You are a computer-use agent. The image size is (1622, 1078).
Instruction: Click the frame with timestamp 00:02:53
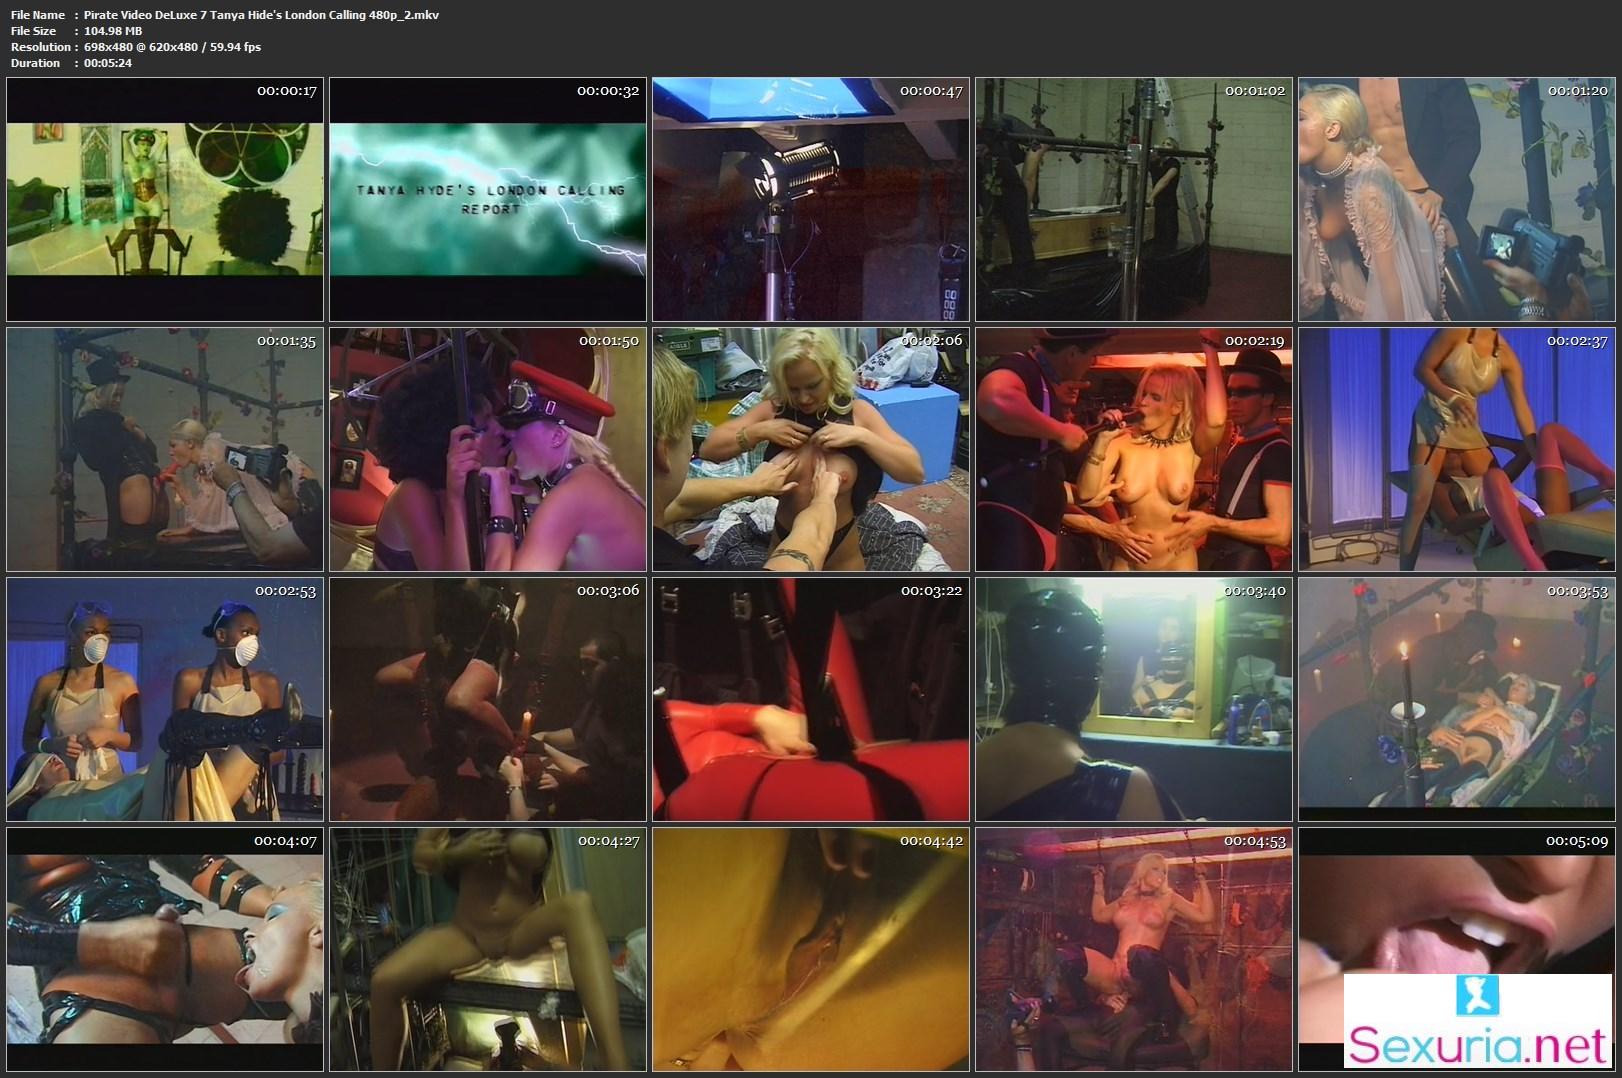[x=165, y=699]
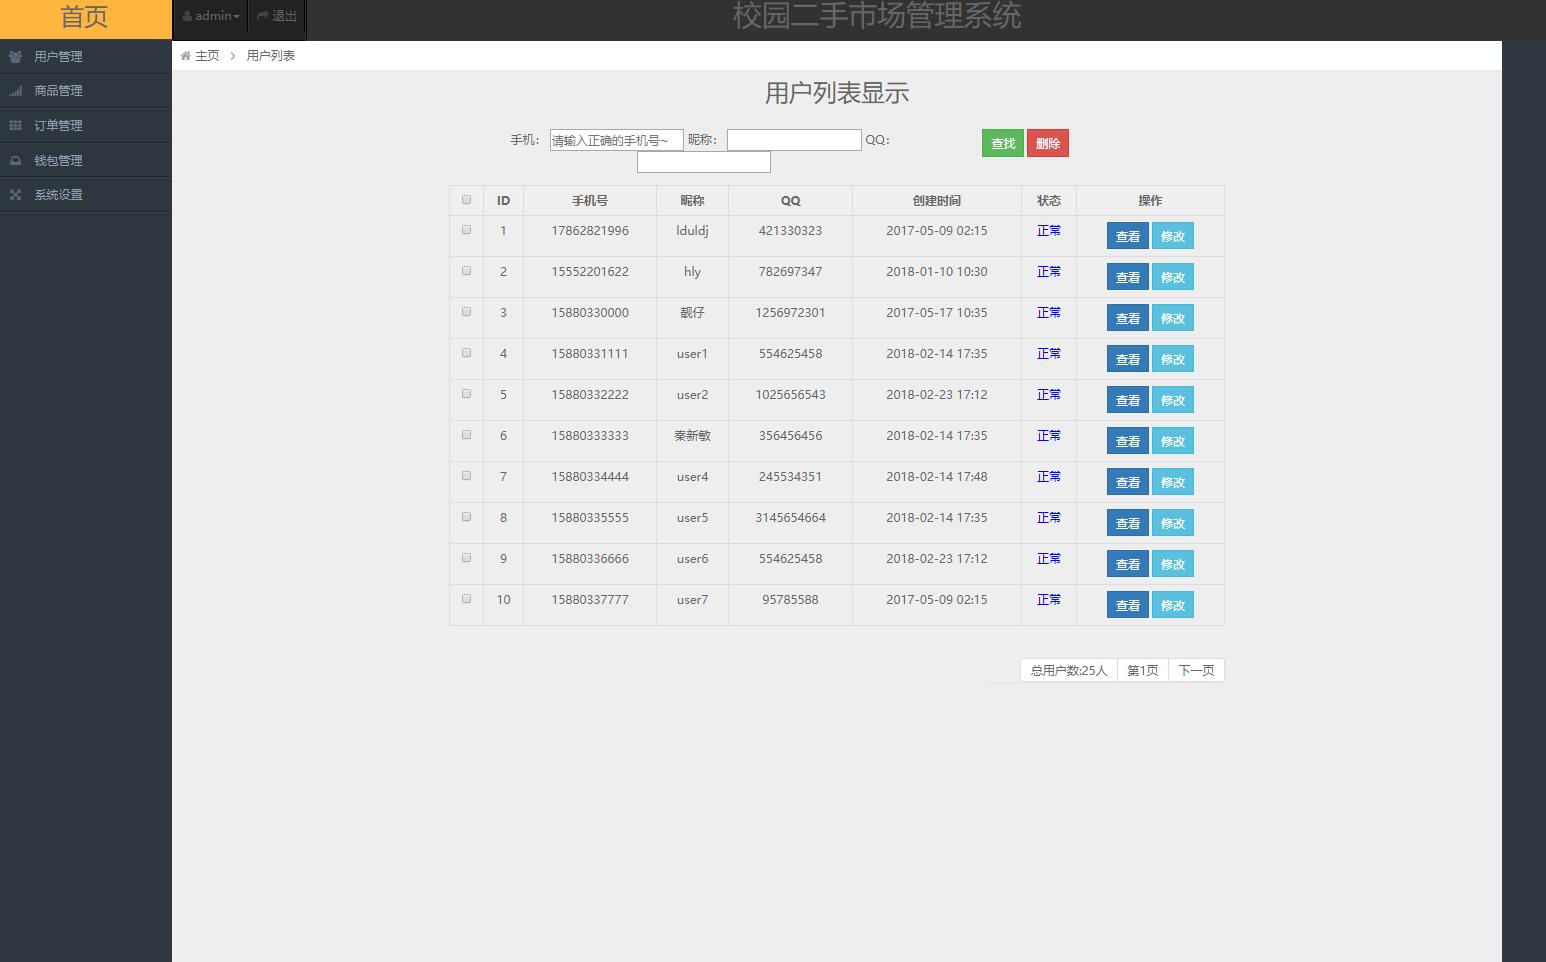Click the logout arrow icon beside 退出
This screenshot has width=1546, height=962.
point(263,16)
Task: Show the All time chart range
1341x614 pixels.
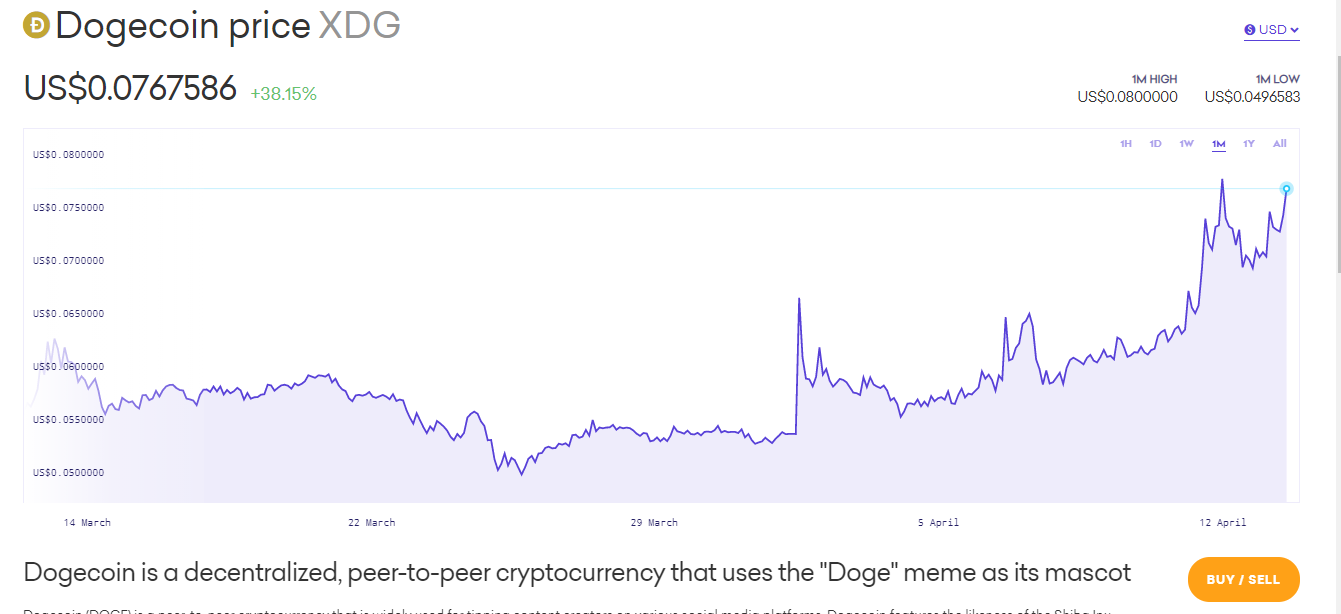Action: click(1280, 144)
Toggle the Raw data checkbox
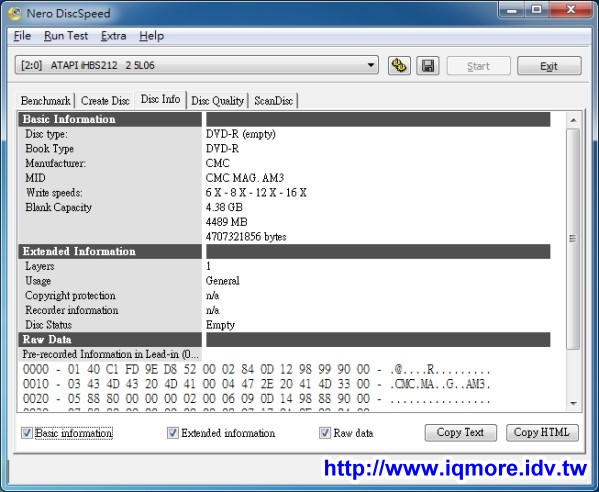Image resolution: width=599 pixels, height=492 pixels. click(x=325, y=433)

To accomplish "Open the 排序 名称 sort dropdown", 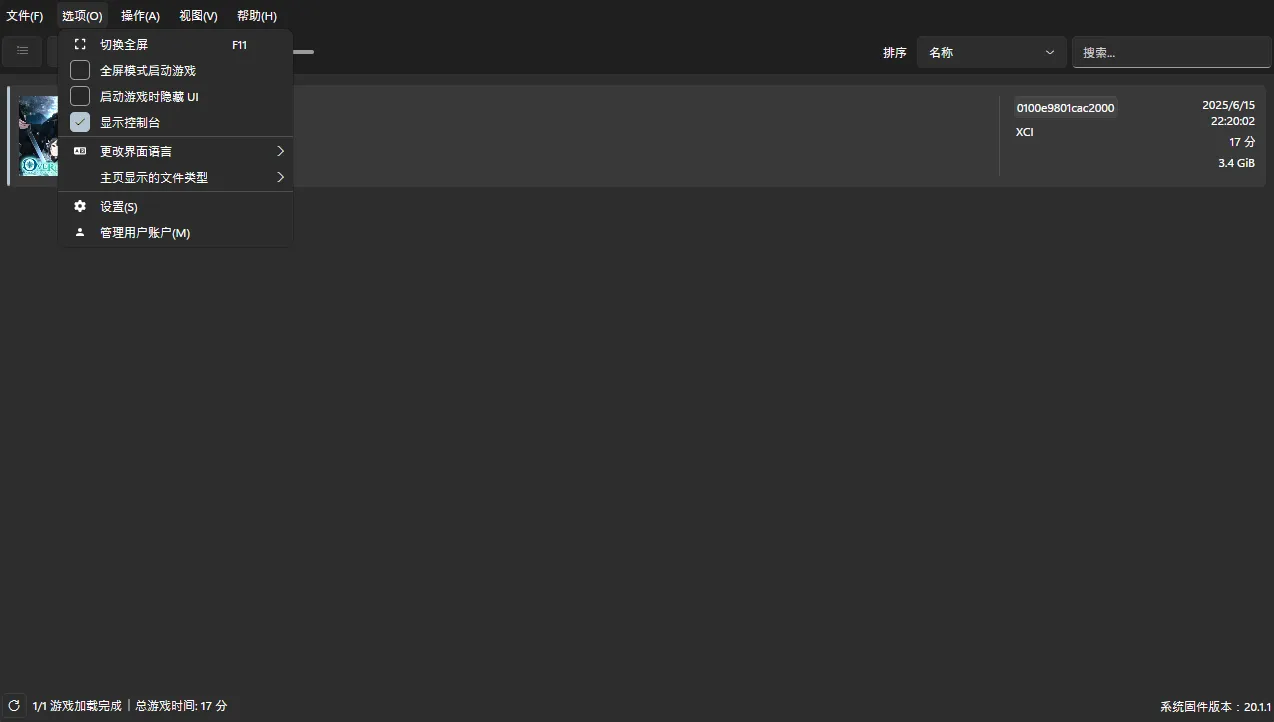I will click(991, 53).
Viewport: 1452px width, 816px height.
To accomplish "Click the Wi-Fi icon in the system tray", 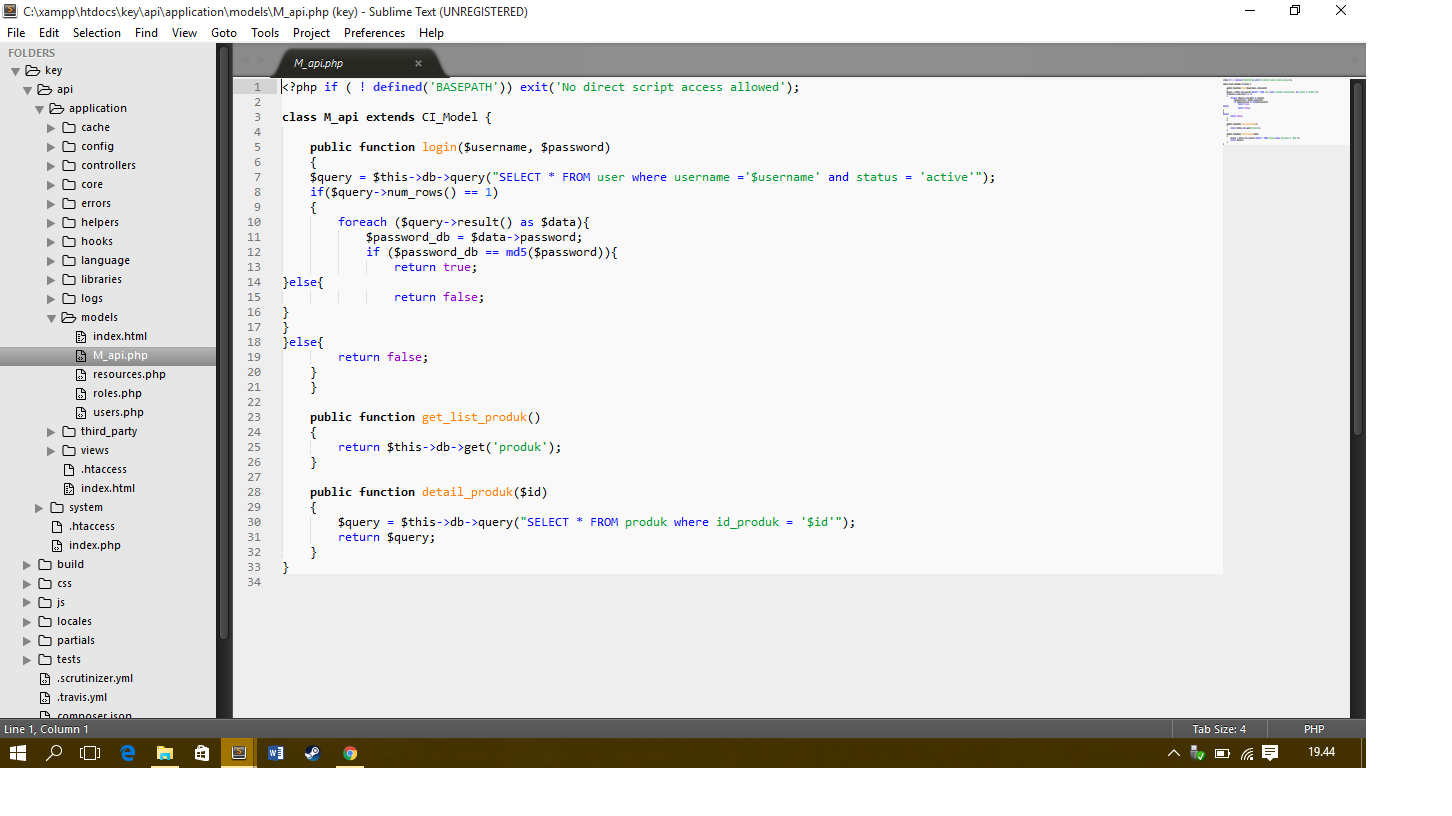I will coord(1246,752).
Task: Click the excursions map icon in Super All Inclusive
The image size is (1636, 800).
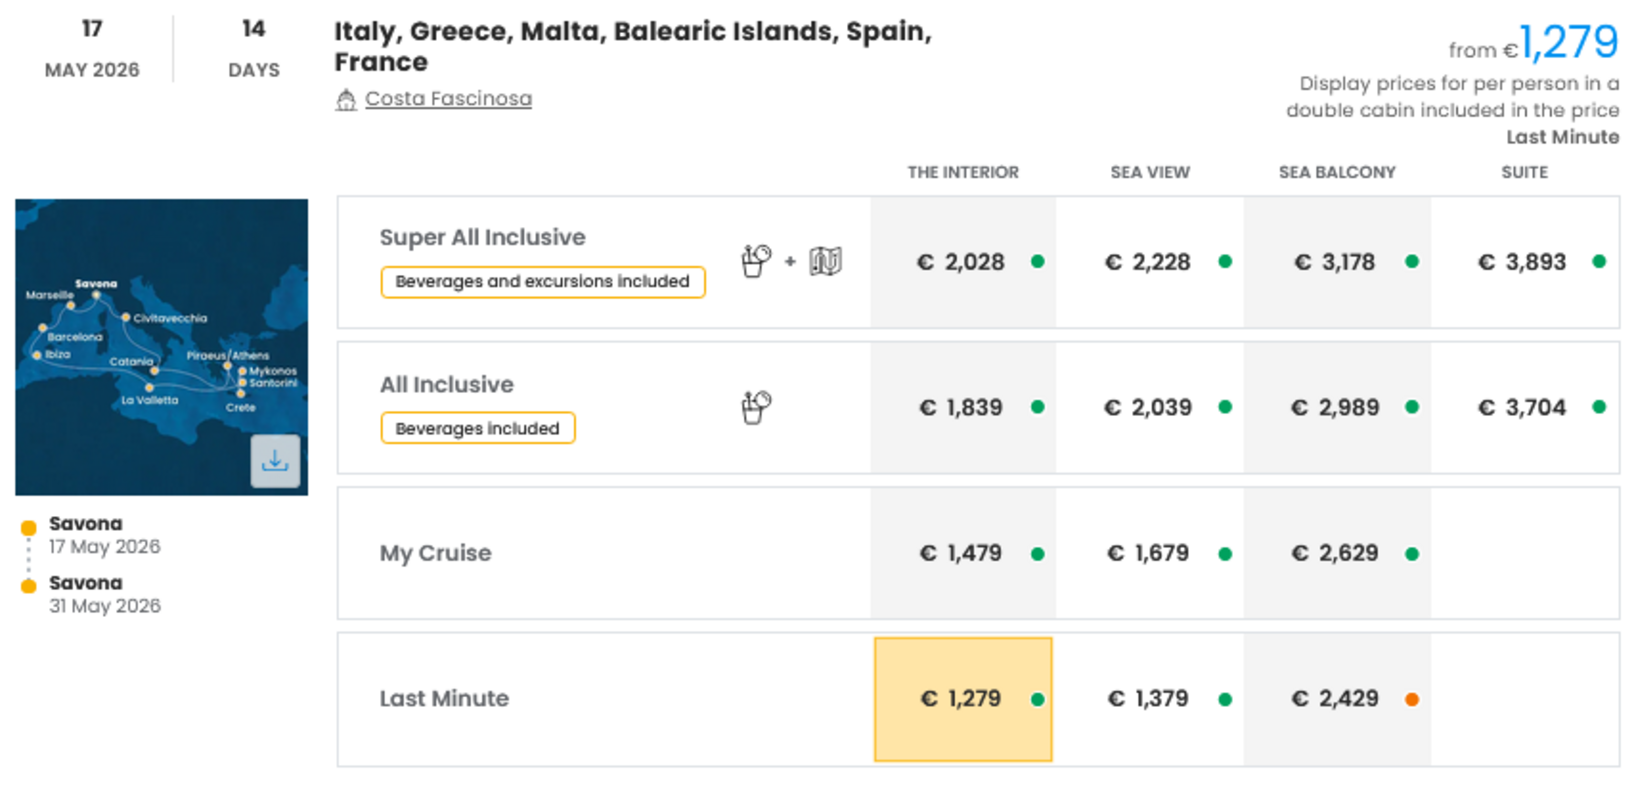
+++
### [Directions]
Rewrite everything from the start of the rows down to the line containing "Action: click(1280, 144)" with "chart" replaced by "graph", leaving all else unchanged. Omit the pictures.

### [Correct output]
You are a computer-use agent. The image size is (1622, 1078).
Instruction: Click the frame with timestamp 00:02:53
[x=165, y=699]
Click the logout arrow icon beside 退出
This screenshot has width=1546, height=962.
point(263,16)
Task: Show the All time graph range
1341x614 pixels.
Action: click(1280, 144)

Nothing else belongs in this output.